Since the development of CRISPR/Cas9 editing methods, other Cas proteins have been adapted for use in C. elegans. In 2017, the Korswagen lab developed Cas12a (Cpf1) for editing in Celegans (Ebbing et al., 2017). Because C. elegans has an AT-rich genome, it can be difficult to find an appropriate NGG PAM site to target. The (T)TTN PAM motif required by the Acidaminococcus sp. BV3L6 Cas12a (AsCpf1) eases this constraint and allows editing from more sites of the C. elegans genome.

Toolkits for editing in C. elegans

The development of toolkits such as the SapTrap CRISPR/Cas Toolkit and SapTrap-SEC kit for Celegans genome engineering have also facilitated CRISPR editing in C. elegans. These modular toolkits build single plasmid targeting vectors that encode the gRNA transcript and the repair template of your choosing. Tools such as SapTrap Builder greatly simplifies design of these constructs, allowing novice researchers to quickly and easily start genome editing (Schwartz et al., 2018).
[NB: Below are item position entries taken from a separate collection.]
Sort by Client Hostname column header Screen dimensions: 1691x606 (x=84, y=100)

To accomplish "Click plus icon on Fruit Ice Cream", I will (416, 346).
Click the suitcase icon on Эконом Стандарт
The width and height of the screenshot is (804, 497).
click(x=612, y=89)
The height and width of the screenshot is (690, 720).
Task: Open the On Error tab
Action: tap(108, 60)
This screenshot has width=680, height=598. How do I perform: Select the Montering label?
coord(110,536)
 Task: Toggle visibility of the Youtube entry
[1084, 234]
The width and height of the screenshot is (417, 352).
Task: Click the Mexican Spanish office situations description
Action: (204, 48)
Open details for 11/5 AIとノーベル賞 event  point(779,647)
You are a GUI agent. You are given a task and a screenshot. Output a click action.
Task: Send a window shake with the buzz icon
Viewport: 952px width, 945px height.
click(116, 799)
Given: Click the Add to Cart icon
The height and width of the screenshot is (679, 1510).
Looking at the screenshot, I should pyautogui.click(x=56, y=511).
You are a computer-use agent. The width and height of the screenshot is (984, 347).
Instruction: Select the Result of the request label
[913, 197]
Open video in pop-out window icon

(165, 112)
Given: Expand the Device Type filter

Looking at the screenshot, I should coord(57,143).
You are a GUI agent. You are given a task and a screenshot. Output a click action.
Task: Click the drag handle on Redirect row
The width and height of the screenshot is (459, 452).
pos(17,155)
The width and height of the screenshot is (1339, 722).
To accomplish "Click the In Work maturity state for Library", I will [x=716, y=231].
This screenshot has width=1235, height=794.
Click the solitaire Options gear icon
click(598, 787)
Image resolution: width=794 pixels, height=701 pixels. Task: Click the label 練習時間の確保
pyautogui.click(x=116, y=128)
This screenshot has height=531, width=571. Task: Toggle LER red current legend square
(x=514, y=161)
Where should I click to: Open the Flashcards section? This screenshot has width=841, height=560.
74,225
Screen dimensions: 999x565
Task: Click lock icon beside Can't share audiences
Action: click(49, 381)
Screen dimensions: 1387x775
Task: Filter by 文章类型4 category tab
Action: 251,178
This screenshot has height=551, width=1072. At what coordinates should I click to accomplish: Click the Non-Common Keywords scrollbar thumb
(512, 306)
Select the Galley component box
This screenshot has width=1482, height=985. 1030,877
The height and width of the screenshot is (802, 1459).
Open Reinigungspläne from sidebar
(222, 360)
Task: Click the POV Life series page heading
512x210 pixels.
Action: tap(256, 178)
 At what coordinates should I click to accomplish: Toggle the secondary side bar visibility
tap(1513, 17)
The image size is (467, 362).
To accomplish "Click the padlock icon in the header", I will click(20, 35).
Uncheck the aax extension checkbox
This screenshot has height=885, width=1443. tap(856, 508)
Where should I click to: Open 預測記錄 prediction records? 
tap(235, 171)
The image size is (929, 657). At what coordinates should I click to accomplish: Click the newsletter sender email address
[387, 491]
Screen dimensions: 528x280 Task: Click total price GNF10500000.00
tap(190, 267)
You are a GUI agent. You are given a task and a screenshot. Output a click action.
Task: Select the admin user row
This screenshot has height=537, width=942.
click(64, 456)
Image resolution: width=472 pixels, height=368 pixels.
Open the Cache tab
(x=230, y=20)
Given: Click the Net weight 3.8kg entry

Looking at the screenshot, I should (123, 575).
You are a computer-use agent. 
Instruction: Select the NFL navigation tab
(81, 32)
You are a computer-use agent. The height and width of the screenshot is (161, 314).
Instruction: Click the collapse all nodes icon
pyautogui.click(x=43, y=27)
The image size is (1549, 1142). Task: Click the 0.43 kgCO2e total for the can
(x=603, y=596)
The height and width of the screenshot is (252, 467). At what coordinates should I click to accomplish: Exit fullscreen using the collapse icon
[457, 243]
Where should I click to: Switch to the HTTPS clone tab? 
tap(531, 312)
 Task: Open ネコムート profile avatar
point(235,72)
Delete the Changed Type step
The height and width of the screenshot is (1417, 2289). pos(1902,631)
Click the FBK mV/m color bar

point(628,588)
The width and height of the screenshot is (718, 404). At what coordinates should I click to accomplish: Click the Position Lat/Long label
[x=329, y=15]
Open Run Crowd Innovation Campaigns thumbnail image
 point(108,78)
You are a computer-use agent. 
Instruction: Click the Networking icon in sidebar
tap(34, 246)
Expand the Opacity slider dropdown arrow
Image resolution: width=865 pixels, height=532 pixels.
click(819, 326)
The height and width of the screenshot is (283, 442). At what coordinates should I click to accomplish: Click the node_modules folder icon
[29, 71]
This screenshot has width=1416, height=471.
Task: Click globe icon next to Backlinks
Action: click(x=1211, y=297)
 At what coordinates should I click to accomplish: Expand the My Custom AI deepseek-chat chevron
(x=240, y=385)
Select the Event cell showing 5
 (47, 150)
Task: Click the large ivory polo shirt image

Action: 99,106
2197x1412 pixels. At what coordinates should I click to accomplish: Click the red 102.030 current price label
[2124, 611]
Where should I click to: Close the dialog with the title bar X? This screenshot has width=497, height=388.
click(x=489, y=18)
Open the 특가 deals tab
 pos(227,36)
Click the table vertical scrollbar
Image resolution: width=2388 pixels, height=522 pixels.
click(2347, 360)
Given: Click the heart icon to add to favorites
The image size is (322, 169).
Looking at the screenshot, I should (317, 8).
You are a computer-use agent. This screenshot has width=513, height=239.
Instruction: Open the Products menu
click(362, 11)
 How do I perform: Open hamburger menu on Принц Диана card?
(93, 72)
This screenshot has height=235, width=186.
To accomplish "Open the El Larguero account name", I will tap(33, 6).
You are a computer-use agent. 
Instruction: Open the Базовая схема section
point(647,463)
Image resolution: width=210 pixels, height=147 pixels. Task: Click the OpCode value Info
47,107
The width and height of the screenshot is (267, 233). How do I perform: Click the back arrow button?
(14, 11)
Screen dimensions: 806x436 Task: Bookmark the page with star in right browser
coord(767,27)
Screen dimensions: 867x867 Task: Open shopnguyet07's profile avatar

To see more CRISPR tools for C. elegans, visit Addgene’s C. elegans CRISPR plasmids page.

Future perspectives

It is interesting to note that recipients for the 2015 Breakthrough Prize included Jennifer Doudna and Emmanuelle Charpentier for their pioneering CRISPR/Cas9 work (now recognized by the 2020 Nobel Prize in Chemistry), and Victor Ambros and Gary Ruvkun for their seminal work on micro RNAs in C. elegans. The C. elegans work on small RNAs informed and drove work in countless other systems, whereas import of CRISPR technology into C. elegans has been a transformative innovation for our community. Developments in mammalian and yeast cells using modified Cas9 proteins to regulate gene expression (CRISPRi/CRISPRa), visualize specific genomic loci (CRISPR-imaging), or to find the proteins associated with a given genomic locus (CRISPR-ChAP-MS) could further transform the range of experiments imaginable in C. elegans. Equally, some of the “elegans” methods outlined in this post – particularly the use of co-selection methods – could greatly streamline editing in other organisms and systems, allowing rapid progress in a wide range of fields.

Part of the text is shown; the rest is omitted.